** Work instructions **
Locate each line in the records containing "agent". Copy it.

** Data to use **
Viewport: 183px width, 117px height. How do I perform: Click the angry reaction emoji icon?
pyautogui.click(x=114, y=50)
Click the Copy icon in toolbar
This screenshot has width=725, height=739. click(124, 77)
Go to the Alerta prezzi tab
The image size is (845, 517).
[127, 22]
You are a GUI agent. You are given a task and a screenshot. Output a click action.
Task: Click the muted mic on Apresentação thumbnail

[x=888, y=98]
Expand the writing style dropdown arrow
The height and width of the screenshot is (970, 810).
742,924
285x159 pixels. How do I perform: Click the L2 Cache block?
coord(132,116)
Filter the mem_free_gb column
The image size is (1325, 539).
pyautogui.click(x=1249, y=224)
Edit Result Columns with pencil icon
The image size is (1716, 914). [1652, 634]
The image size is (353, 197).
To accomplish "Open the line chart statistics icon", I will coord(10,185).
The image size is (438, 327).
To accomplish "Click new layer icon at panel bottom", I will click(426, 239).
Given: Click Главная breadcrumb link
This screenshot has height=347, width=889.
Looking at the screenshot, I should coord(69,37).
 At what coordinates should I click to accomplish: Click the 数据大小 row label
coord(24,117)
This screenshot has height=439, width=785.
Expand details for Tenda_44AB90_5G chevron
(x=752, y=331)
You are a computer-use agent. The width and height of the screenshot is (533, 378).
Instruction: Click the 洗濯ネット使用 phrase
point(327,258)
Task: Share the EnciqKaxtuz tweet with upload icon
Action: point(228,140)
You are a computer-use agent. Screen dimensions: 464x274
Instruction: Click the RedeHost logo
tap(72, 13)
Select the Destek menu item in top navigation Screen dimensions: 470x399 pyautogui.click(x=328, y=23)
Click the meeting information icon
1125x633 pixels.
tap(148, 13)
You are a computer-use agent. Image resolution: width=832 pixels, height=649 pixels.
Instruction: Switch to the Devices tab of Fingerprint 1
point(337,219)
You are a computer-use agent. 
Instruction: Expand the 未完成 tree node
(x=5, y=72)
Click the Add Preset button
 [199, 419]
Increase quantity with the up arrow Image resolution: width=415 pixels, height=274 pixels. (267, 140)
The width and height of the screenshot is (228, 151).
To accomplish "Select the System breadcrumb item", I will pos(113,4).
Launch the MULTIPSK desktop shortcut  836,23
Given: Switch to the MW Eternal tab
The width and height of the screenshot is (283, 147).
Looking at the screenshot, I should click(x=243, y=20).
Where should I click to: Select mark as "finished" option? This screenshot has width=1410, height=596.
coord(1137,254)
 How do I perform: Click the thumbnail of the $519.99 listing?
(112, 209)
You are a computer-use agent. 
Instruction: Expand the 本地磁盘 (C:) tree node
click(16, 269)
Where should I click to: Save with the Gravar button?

** Worked solution **
You are a GUI agent. You are given a task and a screenshot. Output a click action.
You are a computer-use agent. The width and height of the screenshot is (533, 378).
You are a computer-use agent. Screen dimensions: 464x274
You are a computer-use agent. Image resolution: width=832 pixels, height=649 pixels.
You are a computer-use agent. 
You are a computer-use agent. 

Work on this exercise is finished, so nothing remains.